### TEXT
------------------------

25. Juni 2019

Keine Angst vor Hetze

HSZG Student Anass Halime überschreitet gern Grenzen. So war er der erste Araber in Sachsens Feuerwehr – in der Zittauer. Vom AfD-Erfolg lässt er sich nicht einschüchtern.

Aus Sächsische Zeitung, Zittau 17.06.2019 17:00 Uhr, Von Jan Lange

Dass eine Partei mit dem Slogan "Kein Islam in der Oberlausitz" Wahlkampf macht, kann Anass Halime nicht nachvollziehen. Der 22-Jährige ist selber Muslim und versteht nicht, warum gegen seine Religion so gehetzt wird. Angst hat er deshalb aber keine. Und er denkt auch nicht daran, der Oberlausitz, wo die AfD bei der jüngsten Wahl stärkste Kraft wurde, den Rücken zu kehren. "Man darf sich nicht zuhause verstecken", findet der junge Marokkaner. "Man muss mit den Leuten reden, ihnen mehr erklären über den Islam und zeigen, dass Muslime keine schlechten Menschen sind", fügt er hinzu.

------------------------

### AUFGABE A
Prüfe bitte, ob die folgenden Aussagen mit dem Artikel über Anass Halime übereinstimmen. Gib zu jeder Aussage Ja oder Nein an und zitiere die entscheidenden Worte des Artikels wörtlich: (i) Anass Halime ist 22 Jahre alt. (ii) Anass Halime hat vor, die Oberlausitz zu verlassen. (iii) Anass Halime war der erste Araber in Sachsens Feuerwehr.
### AUFGABE B
Mit welchem Slogan macht laut dem Artikel über Anass Halime eine Partei Wahlkampf?

### AUFGEFÜHRTE EINTRÄGE
------------------------

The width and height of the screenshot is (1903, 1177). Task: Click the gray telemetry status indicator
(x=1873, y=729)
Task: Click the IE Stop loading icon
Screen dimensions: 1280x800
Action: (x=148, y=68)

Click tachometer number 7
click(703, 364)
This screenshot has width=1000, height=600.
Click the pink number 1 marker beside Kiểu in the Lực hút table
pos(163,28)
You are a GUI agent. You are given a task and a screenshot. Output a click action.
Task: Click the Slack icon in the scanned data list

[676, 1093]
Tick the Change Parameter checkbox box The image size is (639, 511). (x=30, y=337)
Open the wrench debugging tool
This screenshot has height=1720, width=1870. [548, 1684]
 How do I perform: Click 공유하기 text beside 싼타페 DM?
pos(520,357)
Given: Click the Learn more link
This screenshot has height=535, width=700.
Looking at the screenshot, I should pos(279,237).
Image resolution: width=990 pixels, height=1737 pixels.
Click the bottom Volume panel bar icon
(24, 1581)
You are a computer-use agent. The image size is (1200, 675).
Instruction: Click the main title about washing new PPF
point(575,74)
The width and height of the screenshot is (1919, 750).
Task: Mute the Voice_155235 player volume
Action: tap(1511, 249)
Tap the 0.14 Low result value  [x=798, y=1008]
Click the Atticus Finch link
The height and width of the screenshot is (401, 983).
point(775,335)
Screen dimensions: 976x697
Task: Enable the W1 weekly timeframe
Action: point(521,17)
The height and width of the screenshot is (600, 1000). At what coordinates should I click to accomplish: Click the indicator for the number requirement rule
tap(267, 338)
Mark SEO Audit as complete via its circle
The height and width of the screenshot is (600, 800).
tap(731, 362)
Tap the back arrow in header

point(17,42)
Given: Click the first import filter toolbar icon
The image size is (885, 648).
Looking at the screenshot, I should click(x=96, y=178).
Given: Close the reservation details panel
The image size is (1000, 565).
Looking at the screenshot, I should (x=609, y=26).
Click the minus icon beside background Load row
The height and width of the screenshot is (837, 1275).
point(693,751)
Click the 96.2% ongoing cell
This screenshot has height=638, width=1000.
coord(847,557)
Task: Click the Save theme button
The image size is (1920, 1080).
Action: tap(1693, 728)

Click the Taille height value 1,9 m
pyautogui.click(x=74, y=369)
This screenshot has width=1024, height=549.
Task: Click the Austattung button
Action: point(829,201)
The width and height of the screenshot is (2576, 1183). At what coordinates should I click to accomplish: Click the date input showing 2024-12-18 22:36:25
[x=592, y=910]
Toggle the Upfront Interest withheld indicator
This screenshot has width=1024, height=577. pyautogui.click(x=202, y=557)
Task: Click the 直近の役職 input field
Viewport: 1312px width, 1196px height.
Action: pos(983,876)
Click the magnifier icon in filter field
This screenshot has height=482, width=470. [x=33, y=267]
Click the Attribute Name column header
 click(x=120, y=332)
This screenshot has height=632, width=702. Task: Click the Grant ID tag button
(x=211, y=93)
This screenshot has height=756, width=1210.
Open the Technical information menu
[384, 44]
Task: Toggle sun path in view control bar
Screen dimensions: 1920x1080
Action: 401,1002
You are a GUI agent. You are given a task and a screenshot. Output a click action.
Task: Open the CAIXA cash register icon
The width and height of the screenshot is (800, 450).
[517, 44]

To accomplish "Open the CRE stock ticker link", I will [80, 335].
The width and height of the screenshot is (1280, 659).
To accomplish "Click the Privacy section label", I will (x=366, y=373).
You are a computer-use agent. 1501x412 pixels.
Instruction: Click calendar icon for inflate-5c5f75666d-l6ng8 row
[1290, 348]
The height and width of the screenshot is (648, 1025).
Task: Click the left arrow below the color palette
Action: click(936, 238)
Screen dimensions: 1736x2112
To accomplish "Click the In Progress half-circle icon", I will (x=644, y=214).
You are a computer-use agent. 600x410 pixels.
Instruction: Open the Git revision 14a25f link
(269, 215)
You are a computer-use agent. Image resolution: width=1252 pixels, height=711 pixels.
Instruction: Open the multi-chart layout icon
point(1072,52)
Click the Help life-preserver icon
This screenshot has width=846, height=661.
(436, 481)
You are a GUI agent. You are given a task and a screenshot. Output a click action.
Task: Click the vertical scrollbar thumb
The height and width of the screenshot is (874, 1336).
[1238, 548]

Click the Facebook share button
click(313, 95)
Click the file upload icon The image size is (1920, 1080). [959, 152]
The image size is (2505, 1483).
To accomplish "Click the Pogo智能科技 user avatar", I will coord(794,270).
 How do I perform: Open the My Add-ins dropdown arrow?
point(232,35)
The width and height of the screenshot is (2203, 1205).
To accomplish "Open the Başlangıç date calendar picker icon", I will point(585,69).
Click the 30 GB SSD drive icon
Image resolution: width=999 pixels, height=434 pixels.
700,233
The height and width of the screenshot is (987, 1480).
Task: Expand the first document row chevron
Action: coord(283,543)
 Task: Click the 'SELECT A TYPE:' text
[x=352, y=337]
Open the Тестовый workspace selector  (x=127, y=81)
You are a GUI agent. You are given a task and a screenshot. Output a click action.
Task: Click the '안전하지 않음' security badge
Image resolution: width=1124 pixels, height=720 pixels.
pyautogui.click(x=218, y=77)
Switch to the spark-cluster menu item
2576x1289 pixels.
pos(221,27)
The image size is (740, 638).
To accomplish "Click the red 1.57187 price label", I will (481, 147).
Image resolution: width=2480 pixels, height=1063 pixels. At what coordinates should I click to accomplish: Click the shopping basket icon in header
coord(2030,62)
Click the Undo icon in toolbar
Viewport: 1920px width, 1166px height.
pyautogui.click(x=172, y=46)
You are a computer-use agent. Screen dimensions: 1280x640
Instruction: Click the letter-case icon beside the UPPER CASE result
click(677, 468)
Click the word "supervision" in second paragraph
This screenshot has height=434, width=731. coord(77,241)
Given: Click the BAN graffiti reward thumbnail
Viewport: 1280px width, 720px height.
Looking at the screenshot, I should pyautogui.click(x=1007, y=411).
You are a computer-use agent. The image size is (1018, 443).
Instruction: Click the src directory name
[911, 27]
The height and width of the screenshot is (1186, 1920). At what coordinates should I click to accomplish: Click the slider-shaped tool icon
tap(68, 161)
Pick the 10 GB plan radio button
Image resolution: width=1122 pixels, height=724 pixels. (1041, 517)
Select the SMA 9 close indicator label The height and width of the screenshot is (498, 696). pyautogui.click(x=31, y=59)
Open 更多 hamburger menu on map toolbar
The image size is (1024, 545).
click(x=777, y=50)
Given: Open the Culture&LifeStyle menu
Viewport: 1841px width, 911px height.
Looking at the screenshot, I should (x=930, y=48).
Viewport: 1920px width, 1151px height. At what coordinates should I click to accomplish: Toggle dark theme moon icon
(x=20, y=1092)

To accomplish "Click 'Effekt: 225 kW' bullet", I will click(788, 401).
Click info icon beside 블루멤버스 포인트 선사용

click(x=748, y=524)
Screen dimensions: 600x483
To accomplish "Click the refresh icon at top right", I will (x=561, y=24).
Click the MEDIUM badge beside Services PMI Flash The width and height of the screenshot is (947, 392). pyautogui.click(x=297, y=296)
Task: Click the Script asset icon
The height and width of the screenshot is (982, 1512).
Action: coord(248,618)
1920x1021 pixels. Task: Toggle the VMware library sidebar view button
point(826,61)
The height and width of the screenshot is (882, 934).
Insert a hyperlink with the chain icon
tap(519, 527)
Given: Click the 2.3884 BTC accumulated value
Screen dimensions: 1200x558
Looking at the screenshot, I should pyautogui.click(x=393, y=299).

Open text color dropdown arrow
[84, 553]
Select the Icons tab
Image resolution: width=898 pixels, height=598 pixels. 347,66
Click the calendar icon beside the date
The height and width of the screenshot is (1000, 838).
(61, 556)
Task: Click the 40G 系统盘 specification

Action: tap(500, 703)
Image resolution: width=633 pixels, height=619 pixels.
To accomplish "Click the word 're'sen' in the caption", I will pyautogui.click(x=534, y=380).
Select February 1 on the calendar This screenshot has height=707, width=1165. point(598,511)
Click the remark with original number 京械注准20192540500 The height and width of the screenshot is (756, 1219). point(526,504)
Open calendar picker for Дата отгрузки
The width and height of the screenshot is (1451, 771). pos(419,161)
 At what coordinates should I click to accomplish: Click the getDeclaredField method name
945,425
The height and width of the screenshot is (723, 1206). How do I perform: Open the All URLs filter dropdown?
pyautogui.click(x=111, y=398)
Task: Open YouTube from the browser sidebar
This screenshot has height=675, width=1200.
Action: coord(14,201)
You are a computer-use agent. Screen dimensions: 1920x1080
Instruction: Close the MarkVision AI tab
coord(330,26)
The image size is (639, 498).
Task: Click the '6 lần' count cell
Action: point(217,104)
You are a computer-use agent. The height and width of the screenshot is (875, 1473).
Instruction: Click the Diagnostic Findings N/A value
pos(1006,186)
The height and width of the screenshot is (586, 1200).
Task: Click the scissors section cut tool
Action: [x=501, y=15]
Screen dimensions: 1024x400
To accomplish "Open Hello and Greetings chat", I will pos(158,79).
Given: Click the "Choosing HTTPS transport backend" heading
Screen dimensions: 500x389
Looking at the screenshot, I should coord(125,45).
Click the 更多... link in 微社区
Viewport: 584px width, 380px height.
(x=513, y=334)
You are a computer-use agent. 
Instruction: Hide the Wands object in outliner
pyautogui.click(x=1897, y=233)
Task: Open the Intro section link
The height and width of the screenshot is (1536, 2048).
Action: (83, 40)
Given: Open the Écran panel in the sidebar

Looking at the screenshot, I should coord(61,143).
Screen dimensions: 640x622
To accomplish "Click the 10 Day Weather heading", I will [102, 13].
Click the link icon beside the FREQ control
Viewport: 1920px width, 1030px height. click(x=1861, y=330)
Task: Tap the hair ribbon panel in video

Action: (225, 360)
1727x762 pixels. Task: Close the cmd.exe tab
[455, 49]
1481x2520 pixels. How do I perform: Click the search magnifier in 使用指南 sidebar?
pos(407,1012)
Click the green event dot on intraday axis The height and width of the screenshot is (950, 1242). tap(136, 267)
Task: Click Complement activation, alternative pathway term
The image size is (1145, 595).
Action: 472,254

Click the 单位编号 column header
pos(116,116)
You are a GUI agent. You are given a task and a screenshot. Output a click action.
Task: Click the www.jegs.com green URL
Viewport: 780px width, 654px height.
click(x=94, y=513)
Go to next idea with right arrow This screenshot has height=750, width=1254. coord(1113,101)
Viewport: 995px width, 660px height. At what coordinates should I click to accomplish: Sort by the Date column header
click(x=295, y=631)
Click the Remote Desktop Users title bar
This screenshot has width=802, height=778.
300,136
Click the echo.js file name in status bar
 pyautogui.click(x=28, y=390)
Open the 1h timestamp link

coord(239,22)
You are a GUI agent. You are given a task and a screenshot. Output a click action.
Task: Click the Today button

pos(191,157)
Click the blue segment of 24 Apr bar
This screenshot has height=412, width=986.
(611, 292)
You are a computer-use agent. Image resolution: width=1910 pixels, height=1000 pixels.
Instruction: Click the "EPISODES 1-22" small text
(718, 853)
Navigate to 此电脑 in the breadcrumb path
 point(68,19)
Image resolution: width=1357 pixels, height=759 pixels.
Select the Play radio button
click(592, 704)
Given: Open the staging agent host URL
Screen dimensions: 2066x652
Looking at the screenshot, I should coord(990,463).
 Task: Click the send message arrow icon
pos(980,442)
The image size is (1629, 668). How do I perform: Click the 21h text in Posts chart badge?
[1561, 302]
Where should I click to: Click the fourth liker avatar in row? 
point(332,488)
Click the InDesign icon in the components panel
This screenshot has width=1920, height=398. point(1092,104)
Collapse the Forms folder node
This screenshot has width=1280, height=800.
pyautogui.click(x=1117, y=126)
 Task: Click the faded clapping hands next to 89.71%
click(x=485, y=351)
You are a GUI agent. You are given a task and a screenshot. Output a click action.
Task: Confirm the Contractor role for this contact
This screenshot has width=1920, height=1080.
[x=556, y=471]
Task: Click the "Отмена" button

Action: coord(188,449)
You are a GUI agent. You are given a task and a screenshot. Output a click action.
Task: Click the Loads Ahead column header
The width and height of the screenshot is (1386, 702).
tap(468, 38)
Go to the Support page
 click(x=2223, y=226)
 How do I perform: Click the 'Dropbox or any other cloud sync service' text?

------------------------

### ANTWORT A
(i) Ja: „Der 22-Jährige ist selber Muslim“
(ii) Nein: „Und er denkt auch nicht daran, der Oberlausitz, wo die AfD bei der jüngsten Wahl stärkste Kraft wurde, den Rücken zu kehren.“
(iii) Ja: „So war er der erste Araber in Sachsens Feuerwehr“

### ANTWORT B
Mit dem Slogan „Kein Islam in der Oberlausitz“.